Finalistas da Licenciatura em Engenharia Aeroespacial apresentam os Projetos Integradores de Curso

No dia 23 de junho, os estudantes do 3.º ano da Licenciatura em Engenharia Aeroespacial apresentaram os seus projetos integradores de curso (PIC 1). O evento decorreu no Técnico Innovation Center.

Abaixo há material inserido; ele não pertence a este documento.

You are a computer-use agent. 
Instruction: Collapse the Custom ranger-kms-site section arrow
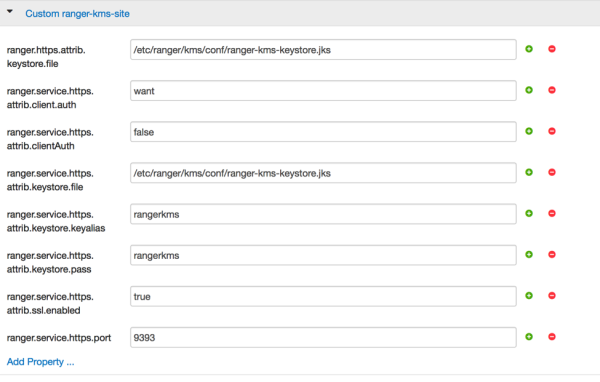[x=10, y=11]
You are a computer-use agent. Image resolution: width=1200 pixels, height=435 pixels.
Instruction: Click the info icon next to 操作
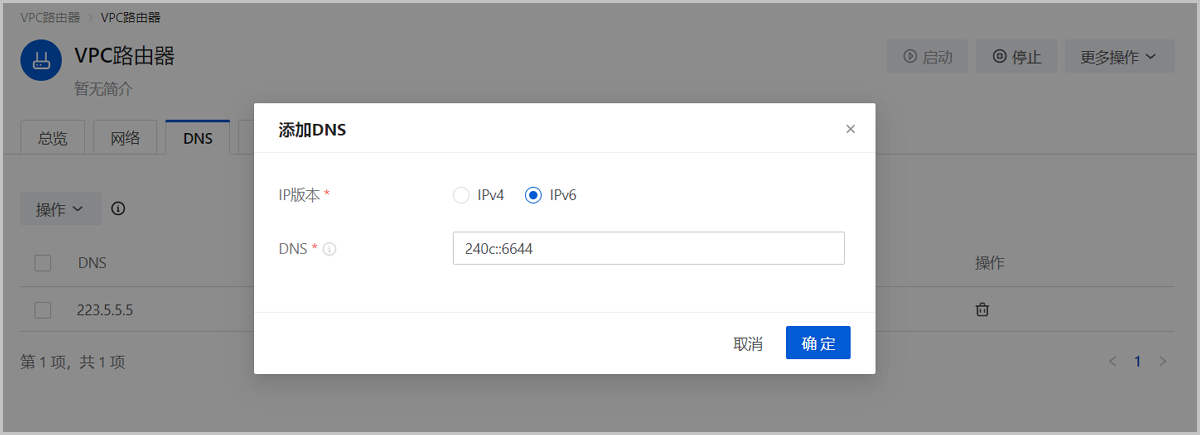pyautogui.click(x=118, y=209)
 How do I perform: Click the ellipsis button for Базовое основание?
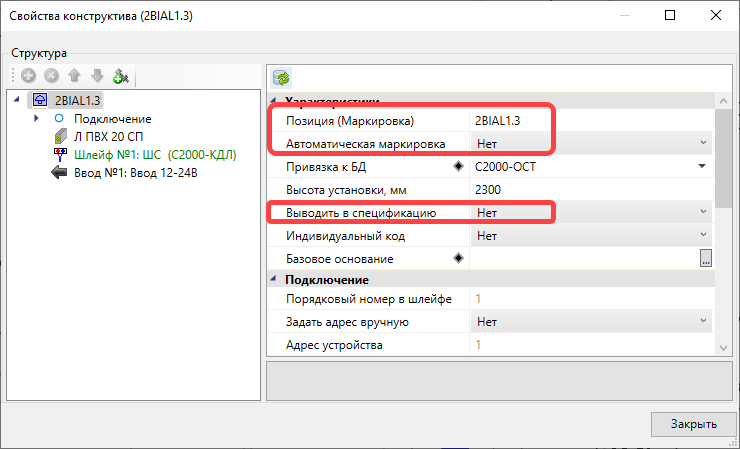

Estes projetos têm como objetivo capacitar os estudantes para a criação de tecnologias inovadoras, no setor aeroespacial, tendo em conta a deteção de problemas reais, o estudo sobre as estratégias atuais, o desenvolvimento de novas soluções e o seu enquadramento a nível económico. No que diz respeito à engenharia eletrotécnica e de computadores, os estudantes foram desafiados a refletir sobre questões como que sistemas eletrónicos, de telecomunicações, de gestão de energia e de controlo são necessários e de que forma podem ser integrados em satélites, lançadores de satélites e em veículos aéreos não-tripulados, tendo em conta o ambiente e a duração da respetiva missão.

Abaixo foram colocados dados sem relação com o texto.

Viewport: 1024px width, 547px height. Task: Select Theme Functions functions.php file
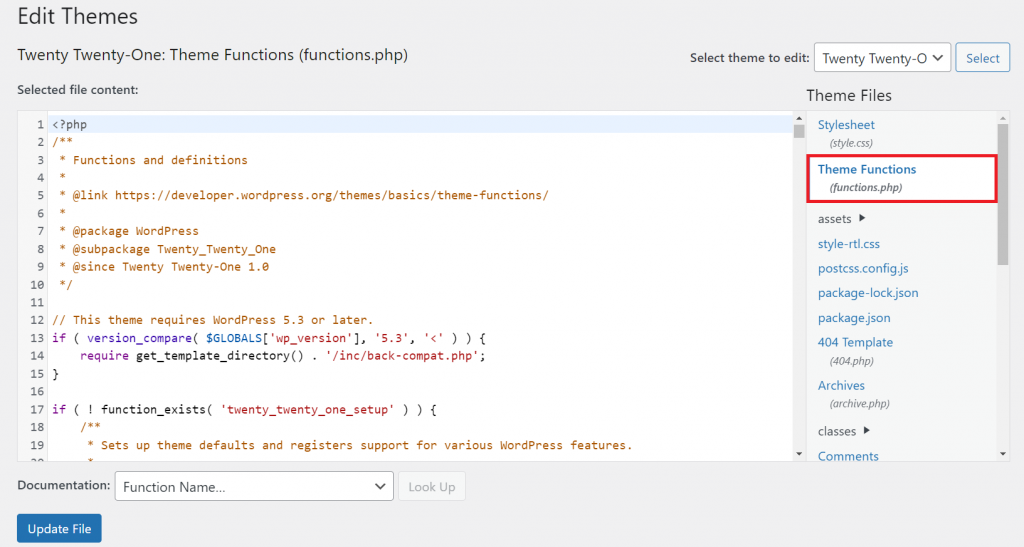pos(866,170)
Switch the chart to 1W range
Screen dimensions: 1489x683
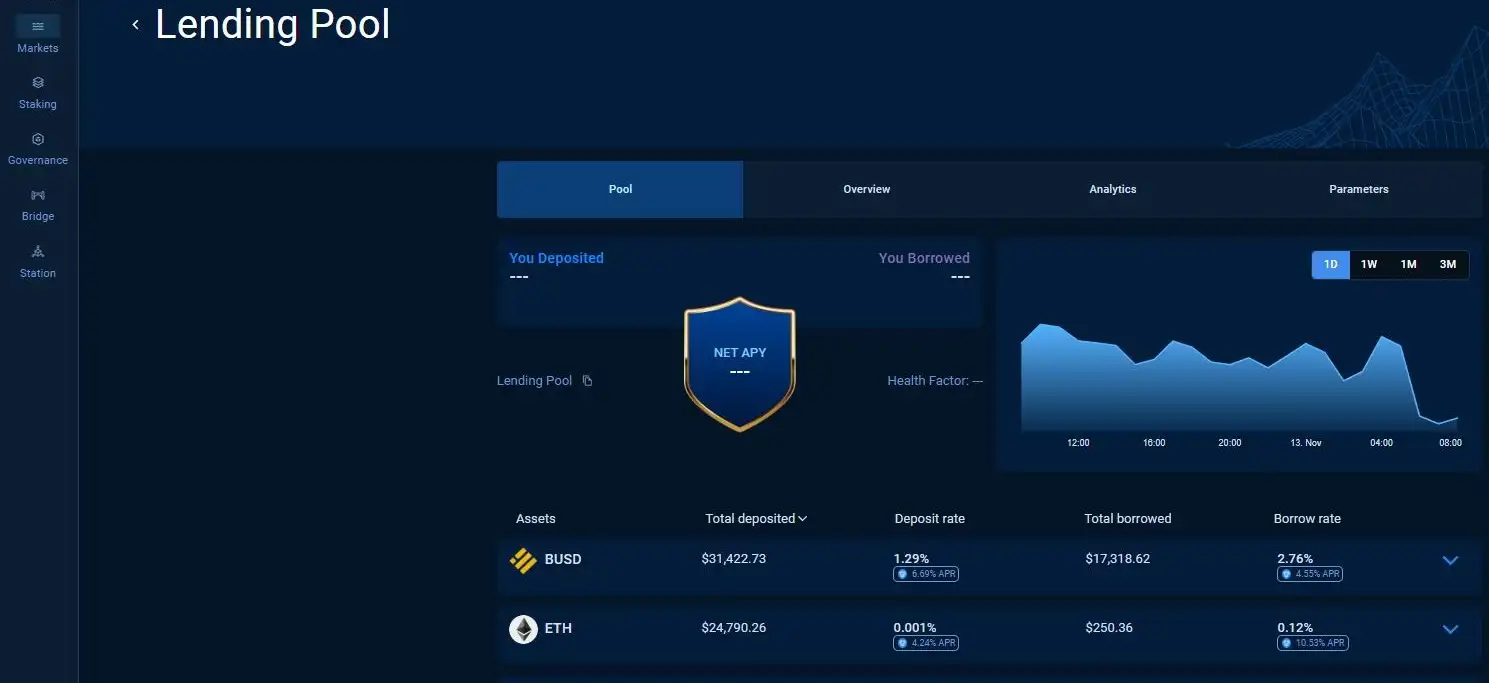coord(1369,265)
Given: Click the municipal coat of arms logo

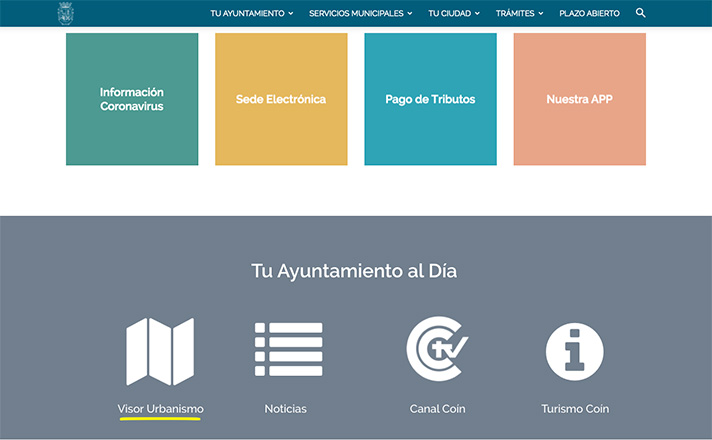Looking at the screenshot, I should (x=66, y=13).
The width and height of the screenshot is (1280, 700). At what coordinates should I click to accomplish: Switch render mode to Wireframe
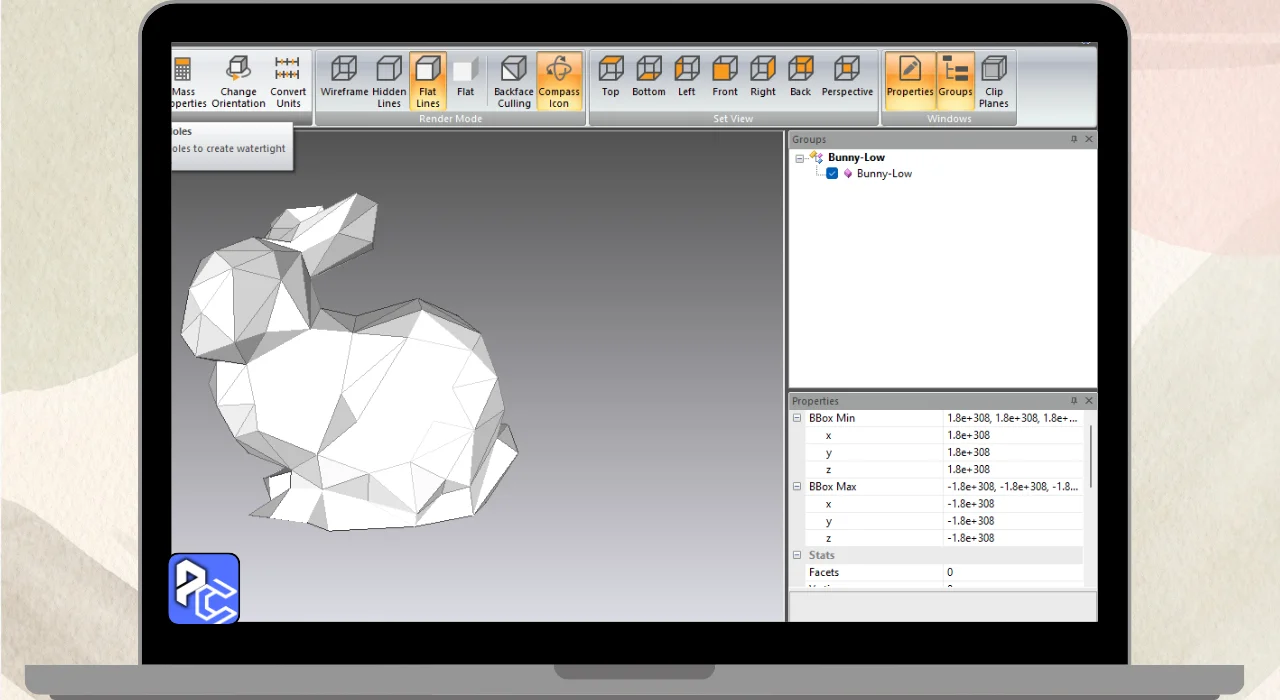pos(344,79)
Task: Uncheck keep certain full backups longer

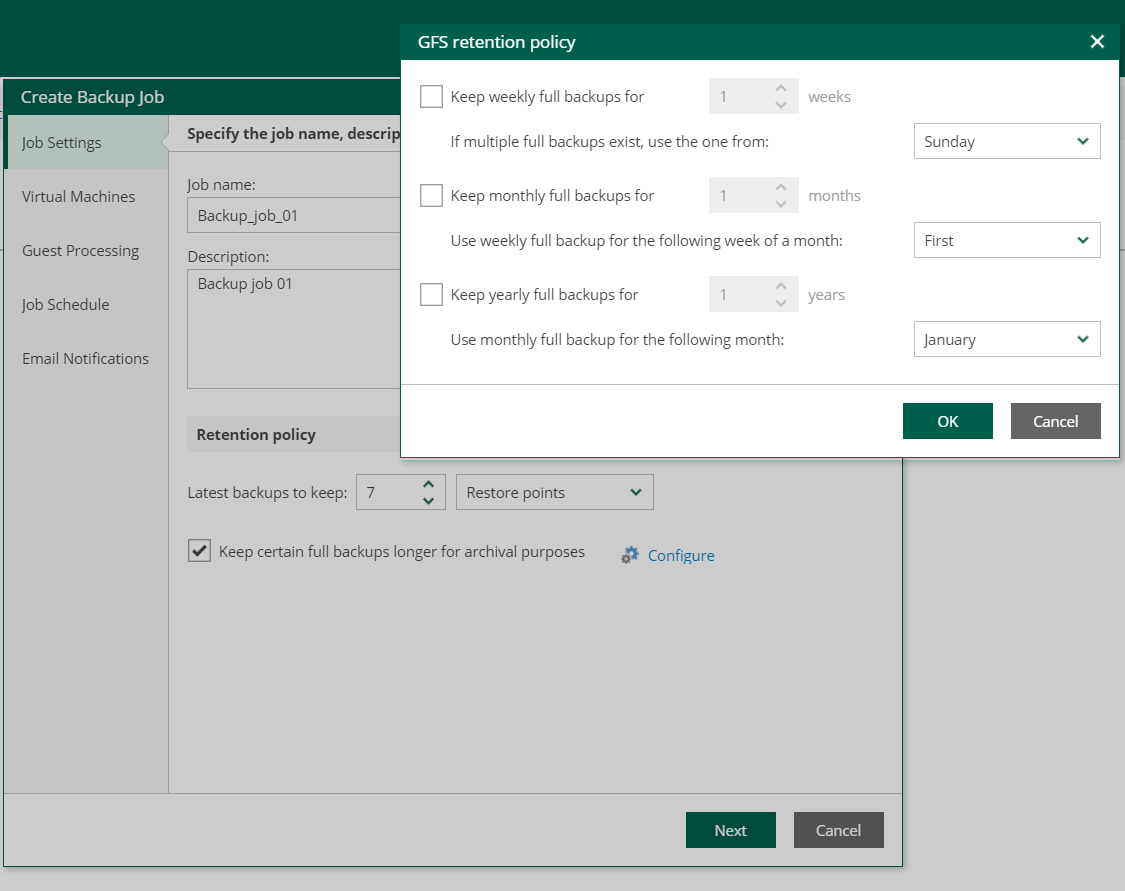Action: click(x=199, y=551)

A tarde teve início com um breve enquadramento da iniciativa e, de seguida, subiram ao palco os grupos que desenvolveram projetos no âmbito da construção de satélites. Foram abordadas soluções como a criação de sistemas que contribuam para a redução do lixo espacial, através da deteção de objetos da destruição dos mesmos, para a proteção de ambientes marinhos e para a otimização da comunicação entre a Terra e Marte.

Na vertente dos lançadores de satélites, os estudantes apresentaram projetos relacionados com o desenvolvimento de cápsulas para evacuações de emergência em naves de missões espaciais, a criação de soluções para lançamentos de satélites de forma mais económica e sustentável e de tecnologias que contribuam para a defesa antiaérea.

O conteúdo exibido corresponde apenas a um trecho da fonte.